Effect of chronic DOX treatment on protein levels iNOS and cleaved caspase-3. For the analysis protein fractions isolated from the left ventricular tissue of control (C) and doxorubicin-treated (DOX) rat hearts obtained 4 weeks (C-4, DOX-4) or 8 weeks (C-8, DOX-8) at the end of the treatment were used. Tissue samples obtained from six animals in each experimental group were used. (A) Western blot record showing the influence of saline and DOX on iNOS protein levels induction. The protein levels of iNOS were analyzed by Western blot analysis. (B) Quantitative analysis of iNOS protein levels. The data are expressed as a percentage of value for corresponding control. Each bar represents mean±SD of 6 independent tissue samples per group. ^bP<0.05 vs corresponding control value. (C) Western blot record showing the influence of saline and DOX on caspase-3 activation. Levels of fragment of activated caspase-3 resulting from cleavage adjacent to Asp175 were determined using a specific antibody. (D) Quantification of cleaved caspase-3 content in the left ventricular tissue after DOX treatment.
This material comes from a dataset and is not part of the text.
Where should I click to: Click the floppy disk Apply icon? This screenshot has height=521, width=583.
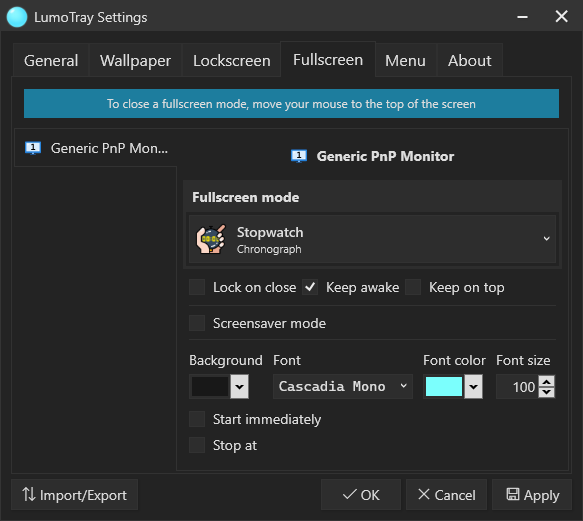tap(513, 494)
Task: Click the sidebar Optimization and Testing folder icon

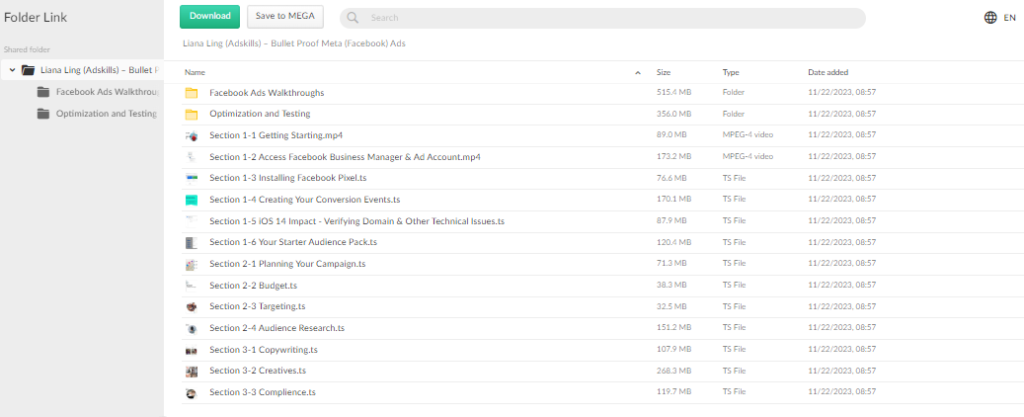Action: (x=43, y=113)
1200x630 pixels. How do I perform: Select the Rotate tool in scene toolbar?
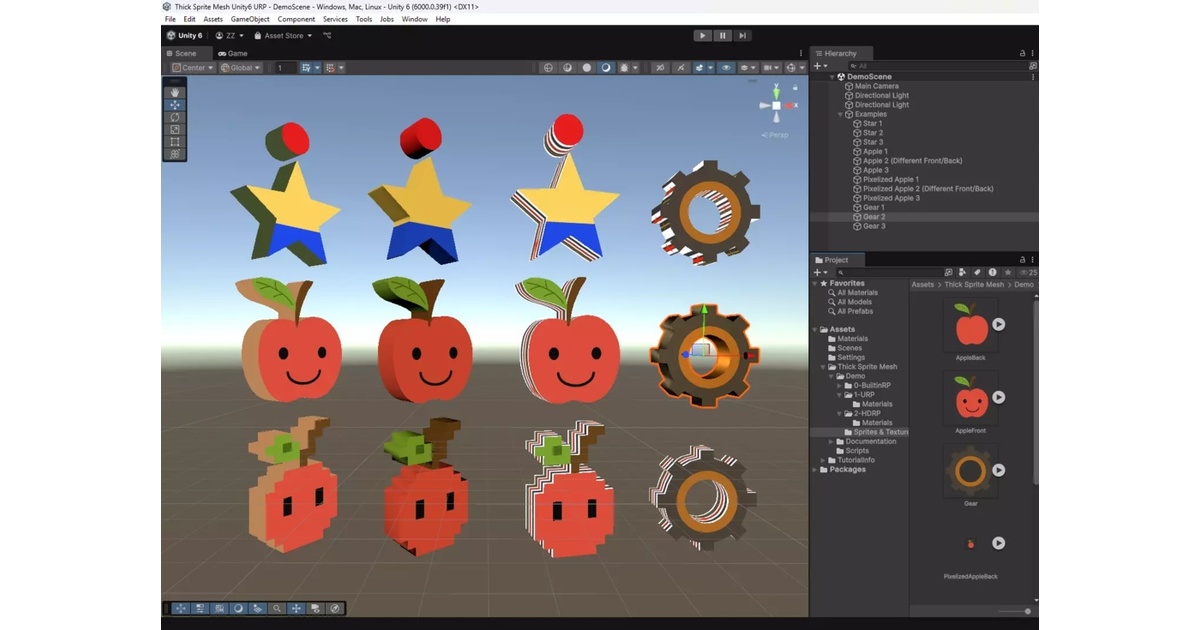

The data were obtained from Western blot records and are expressed as a percentage of value for corresponding control. Each bar represents mean±SD of 6 independent tissue samples per group. ^bP<0.05 vscorresponding control value.

Figure 7

Effect of chronic DOX treatment on protein levels and activation of Akt kinase. For the analysis protein fractions isolated from the left ventricular tissue of control (C) and doxorubicin-treated (DOX) rat hearts obtained 4 weeks (C-4, DOX-4) or 8 weeks (C-8, DOX-8) at the end of the treatment were used. Tissue samples obtained from six animals in each experimental group were used for the analysis. (A) Western blot record showing the influence of saline and DOX on protein levels and specific phosphorylation of Akt kinase. Levels of Akt kinase were determined by Western blot analysis using a specific antibody. The changes in the specific phosphorylation (activation) of Akt kinase were determined by Western blot analysis using an antibody which reacts with Akt kinase phosphorylated specifically on Ser473. (B) The quantification of Akt kinase phosphorylation and activation. The data were obtained from Western blot records and are expressed as a ratio of content of phosphorylated Akt kinase to total Akt kinase. Each bar represents mean±SD of 6 independent tissue samples per group. ^bP<0.05 vs corresponding control value.